Come preferisce essere definita?

«Non maestro, non maestra o direttrice, ma direttora. Ho precorso i tempi e le indicazioni della Boldrini e ho scelto direttora 4 anni fa, prendendo spunto dalla lingua spagnola. Siamo quello che pensiamo ed è sostanziale che un cambiamento culturale passi anche attraverso la lingua. Ci vuole tempo, un giorno non ci sarà più bisogno di regole protezioniste, come pari opportunità e quote rosa: ma se ho necessità di fare regole è perché non è “naturale” riconoscere meriti e capacità alle donne».

Chi le ha messo in mano il flauto e quando?

«Mio padre, che si chiamava Walter ed era di Bussi, era un appassionato di musica.
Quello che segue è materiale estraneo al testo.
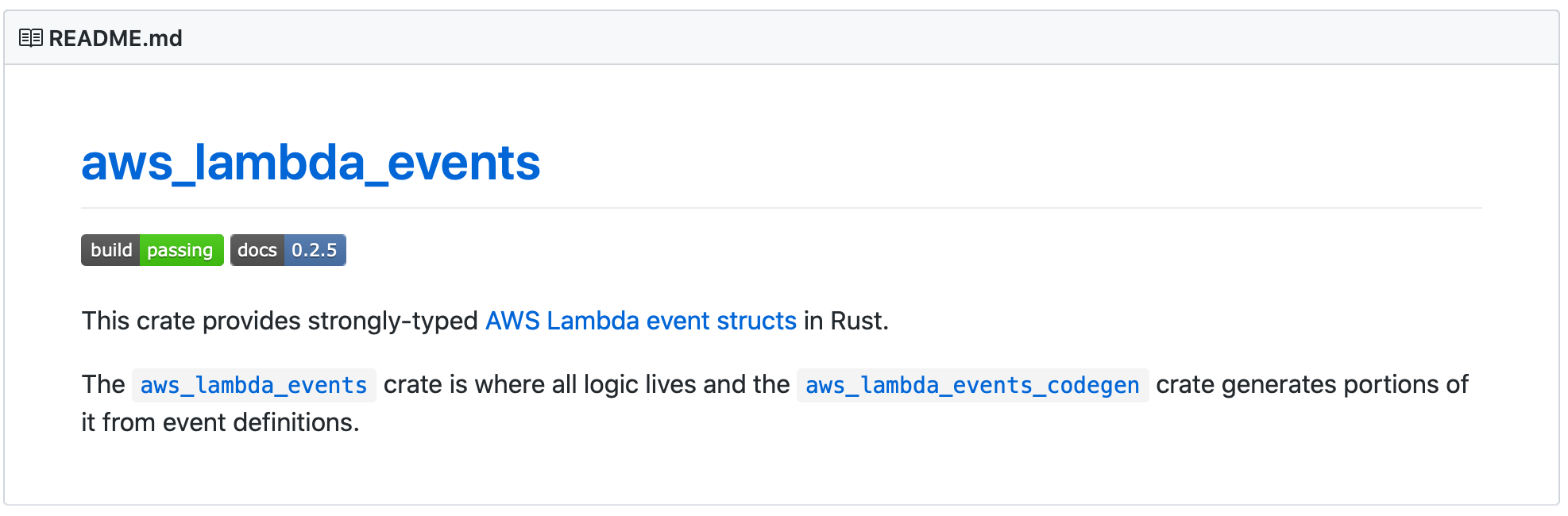Click the gray "docs" badge label
Screen dimensions: 1568x516
(256, 250)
Una passione che ci ha trasmesso, anche i miei fratelli Italo e Oreste suonano, il primo è un ottimo jazzista l'altro si divertiva con la chitarra e il contrabbasso. Ma ho chiesto io di imparare il flauto, lui amava gli archi, ma era il periodo di Gazzelloni... Con la famiglia, mia mamma Aurora Mussini era di Milano, abbiamo vissuto in Molise, in Toscana e poi a 21 anni mi sono stabilita a Pescara. Ho terminato gli studi di flauto e anche come flautista il mio interesse era rivolto alle donne: nei programmi ministeriali dei conservatori delle compositrici si parla poco o niente, invece ce ne sono di bravissime. Ma anche negli anni Settanta per le donne non era semplice studiare alcuni strumenti, come il contrabbasso, il violoncello, per non parlare di ottoni: si cominciano a vedere ora donne che li suonano in Abruzzo».

Come flautista ha subito suonato con donne?

«Con un trio di flauti e abbiamo girato l’Italia con un repertorio di compositrici italiane, americane e francesi. Paradossalmente ci facevano i complimenti perché eseguivamo “in maniera virile” i pezzi! Ci sono stereotipi duri a morire anche nell’arte: donne ovvero dolcezza, uomo virilità. E poi un altro trio sempre femminile con cui portavamo un connubio di musica e poesia sui colori dell'impressionismo francese. E sono stata per 12 anni primo flauto nell’Orchestra sinfonica di Pescara».

Come è passata alla direzione d’orchestra?

«Ero stata incoraggiata dal maestro Renzetti a 35 anni, poi verso i 38 ho ripreso l'idea alla scomparsa di papà: una volta mi vide lavorare con l’orchestra e mi disse “hai sbagliato mestiere, dovresti dirigere”. Ho deciso di farlo, senza preconcetti e alibi, con grande serenità. Mi dicevo: devo portar fuori il talento e dovrà bastare questo a far ricredere gli scettici sulle donne con bacchetta. Ho cominciato il percorso con Renzetti, che forse qualche perplessità all’inizio l’aveva (ride), diceva: ti sfido a dirigere Wagner, così virile. Poi quando l’ho diretto si sono ricreduti, lui e gli orchestrali».

C’è differenza a dirigere una compagine tutta femminile da una orchestra “normale”?

«La bacchetta comunica energia, dietro ci deve essere una intenzione musicale e dietro ancora le qualità musicali. Con gli uomini non incontro particolari resistenze, la bravura è “non andarci sotto come donna”, concentrarsi e quando alzi la bacchetta i bravi si dispongono a entrare in empatia. Con una compagine femminile il discorso è lo stesso. In più c’è la differenza di genere che crea la differenza nello stare insieme, la complicità, l’ascolto come spazio privilegiato, il dialogo, la sospensione del giudizio, il condividere le sensibilità, ma anche la sfida e un po' di caos».

Perché ha scelto di fare base a Pescara?

«Pescara, come l’Abruzzo tutto, ha tanti talenti e tanta storia. Magari, la difficoltà è fare rete e potenziarsi l'un l'altro. A Pescara serve un teatro. Si crede sempre meno nella cultura, non si capisce che invece va recuperata perché è l’identità di un Paese, porta consapevolezza civile. E fa crescere la meritocrazia». 

Cosa fa quando non suona?

«Lavo i piatti, e credo che Muti non lo abbia mai fatto (ride).